On Tuesday 27 April 2004 09:43, Eric Dondelinger wrote:
Hi guys,
I'm currently preparing a course (for tomorrow, it's almost done).
In this course, I explain the classic UNIX filesystem (stuff like
inodes etc.).
Now, I'd like to show the students "live" what the directory entries
look like - they are files containing a table with the relation inode
number to filename.
IIRC it used to be that you could simply open such a file and look
at the raw contents (hexdump or whatever) - this though doesn't work
any more, if I try to open a directory directly with vi, cat, less,
hexdump, xxd, od, it doesn't work.
Does someone have an idea how I could get a close look at such a
directory entry?

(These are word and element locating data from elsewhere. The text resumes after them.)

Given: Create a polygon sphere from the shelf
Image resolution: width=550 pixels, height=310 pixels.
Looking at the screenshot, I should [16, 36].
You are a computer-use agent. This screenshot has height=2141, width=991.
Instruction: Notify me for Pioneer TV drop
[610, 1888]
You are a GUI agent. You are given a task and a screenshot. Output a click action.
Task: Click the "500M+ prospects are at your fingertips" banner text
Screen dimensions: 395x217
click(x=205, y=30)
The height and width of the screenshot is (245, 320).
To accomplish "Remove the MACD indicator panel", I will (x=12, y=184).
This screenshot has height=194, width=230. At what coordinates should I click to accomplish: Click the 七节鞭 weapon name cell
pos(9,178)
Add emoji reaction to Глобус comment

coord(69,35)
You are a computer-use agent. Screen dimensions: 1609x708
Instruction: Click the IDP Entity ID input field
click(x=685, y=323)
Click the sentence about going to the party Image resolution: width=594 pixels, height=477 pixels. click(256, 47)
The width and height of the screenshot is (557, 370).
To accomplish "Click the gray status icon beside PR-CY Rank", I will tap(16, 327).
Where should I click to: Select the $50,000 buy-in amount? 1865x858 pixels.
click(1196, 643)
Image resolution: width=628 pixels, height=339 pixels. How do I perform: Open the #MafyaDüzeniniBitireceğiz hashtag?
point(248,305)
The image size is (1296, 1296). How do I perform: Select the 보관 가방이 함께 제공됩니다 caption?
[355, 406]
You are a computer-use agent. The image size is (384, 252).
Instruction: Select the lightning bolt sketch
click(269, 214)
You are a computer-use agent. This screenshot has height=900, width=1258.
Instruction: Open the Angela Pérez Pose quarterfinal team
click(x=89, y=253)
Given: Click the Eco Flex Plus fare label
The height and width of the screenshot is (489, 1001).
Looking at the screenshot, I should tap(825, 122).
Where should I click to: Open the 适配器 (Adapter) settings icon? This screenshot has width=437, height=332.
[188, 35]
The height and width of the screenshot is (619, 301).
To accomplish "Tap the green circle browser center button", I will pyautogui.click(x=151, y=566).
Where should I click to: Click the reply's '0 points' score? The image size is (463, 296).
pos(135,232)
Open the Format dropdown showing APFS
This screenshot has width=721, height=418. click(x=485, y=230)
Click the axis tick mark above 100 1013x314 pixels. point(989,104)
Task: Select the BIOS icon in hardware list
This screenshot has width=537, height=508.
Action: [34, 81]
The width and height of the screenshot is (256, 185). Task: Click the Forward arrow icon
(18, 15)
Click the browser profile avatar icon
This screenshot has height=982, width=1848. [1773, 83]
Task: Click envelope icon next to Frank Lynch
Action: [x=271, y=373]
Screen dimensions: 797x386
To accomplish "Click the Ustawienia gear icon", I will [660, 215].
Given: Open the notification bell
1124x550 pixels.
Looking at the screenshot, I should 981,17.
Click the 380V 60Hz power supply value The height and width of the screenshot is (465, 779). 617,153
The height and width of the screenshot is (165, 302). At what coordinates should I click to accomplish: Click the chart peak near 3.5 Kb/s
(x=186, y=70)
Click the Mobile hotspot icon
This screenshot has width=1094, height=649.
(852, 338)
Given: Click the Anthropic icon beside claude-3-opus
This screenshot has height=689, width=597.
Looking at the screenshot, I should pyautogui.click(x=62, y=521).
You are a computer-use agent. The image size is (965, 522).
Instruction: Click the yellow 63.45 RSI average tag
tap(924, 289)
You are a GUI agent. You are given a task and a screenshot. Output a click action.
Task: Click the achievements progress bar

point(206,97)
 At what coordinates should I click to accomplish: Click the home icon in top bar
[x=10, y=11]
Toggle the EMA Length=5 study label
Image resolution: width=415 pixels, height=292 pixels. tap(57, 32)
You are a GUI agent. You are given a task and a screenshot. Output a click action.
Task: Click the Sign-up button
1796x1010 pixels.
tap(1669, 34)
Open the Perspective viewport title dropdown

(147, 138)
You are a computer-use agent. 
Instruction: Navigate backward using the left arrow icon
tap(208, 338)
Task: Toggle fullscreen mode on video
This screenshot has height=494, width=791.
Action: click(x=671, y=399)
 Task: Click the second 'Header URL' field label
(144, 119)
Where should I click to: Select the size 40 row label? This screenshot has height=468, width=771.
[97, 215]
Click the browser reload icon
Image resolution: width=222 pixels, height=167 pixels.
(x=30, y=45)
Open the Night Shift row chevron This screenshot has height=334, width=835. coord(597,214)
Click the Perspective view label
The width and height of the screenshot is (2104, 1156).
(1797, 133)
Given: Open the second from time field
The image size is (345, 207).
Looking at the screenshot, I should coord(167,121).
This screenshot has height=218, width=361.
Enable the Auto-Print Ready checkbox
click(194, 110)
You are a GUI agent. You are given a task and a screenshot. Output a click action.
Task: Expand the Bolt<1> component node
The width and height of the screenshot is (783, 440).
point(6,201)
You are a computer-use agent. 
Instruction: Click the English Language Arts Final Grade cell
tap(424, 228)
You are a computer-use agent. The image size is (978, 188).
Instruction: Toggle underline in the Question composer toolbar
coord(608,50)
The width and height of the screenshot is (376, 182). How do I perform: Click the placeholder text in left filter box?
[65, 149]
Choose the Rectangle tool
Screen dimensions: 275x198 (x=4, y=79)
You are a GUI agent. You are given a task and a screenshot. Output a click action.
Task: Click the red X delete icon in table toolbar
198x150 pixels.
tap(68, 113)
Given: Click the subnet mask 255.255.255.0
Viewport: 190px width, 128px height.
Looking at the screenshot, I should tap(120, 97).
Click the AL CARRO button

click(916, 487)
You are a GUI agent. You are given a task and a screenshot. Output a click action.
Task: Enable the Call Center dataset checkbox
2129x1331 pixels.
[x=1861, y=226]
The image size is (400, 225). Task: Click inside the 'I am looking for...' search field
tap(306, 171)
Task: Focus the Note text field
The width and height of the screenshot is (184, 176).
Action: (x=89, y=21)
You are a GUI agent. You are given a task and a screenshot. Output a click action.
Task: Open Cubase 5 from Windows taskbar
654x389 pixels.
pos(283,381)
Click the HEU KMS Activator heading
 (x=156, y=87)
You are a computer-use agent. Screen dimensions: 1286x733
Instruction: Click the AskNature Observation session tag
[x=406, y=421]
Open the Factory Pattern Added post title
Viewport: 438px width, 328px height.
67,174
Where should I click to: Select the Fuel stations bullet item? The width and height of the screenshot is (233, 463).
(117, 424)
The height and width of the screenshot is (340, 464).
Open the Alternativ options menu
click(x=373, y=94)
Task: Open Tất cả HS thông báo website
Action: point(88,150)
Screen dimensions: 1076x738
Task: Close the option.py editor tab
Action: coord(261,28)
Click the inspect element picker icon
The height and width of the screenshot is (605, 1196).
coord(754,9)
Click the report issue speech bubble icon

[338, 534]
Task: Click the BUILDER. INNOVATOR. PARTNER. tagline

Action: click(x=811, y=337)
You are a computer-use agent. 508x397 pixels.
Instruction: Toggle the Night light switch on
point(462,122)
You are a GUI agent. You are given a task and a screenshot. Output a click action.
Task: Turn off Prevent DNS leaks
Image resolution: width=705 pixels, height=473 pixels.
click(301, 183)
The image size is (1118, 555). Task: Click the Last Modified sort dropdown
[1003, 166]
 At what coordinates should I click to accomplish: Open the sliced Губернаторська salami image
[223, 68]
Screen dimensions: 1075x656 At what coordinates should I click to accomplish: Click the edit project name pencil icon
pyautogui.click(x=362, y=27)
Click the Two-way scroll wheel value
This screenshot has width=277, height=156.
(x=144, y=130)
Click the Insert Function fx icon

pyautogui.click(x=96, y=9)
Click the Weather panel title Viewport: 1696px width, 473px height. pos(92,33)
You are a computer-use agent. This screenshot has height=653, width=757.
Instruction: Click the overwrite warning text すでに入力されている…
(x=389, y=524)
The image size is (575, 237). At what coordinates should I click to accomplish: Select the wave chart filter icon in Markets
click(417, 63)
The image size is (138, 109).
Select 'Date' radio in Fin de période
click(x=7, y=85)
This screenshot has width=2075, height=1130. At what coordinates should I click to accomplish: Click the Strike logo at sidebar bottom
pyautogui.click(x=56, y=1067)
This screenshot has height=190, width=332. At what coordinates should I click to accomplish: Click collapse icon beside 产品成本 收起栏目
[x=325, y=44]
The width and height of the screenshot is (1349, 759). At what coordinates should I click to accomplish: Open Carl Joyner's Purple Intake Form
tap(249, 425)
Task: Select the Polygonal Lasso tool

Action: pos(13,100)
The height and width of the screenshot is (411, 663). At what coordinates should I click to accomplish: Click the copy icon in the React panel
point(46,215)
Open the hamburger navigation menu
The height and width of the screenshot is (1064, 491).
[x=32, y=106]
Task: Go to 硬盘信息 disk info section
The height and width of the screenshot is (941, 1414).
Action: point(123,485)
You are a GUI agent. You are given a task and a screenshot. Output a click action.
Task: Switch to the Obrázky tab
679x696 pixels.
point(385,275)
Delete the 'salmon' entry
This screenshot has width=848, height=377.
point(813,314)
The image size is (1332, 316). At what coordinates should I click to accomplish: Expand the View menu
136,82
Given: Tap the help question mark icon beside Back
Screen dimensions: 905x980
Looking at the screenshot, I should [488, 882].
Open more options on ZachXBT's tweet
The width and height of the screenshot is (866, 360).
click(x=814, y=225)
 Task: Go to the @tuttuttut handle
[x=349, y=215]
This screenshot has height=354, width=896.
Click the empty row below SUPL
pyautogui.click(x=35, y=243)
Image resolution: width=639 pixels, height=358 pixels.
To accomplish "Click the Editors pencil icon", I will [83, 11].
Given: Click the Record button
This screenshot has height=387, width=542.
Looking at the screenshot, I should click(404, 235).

Maybe how to directly access an inode, without
going through the filename? [inode numbers can be had by using
ls -i, I'd have liked to directly look at the directory entry
itself].
I asked around the office, the usual suspects have as little ideas
as I do...
Greets & thanks in advance,
Eric
Dear Eric
have you tried testdisk? You may display raw sectors with it and also
directory entries with inode numbers. I just had a look for you, I didn't
find out though how to display the directory entries in raw format.
It's a rather uncomfortable program, I used it once to analyze a messy fat
partition table (Windows wouldn't boot because of wrong chs to lba
translation, really weard why it somehow still needs chs). Perhaps you find
out how it can be used for your goal.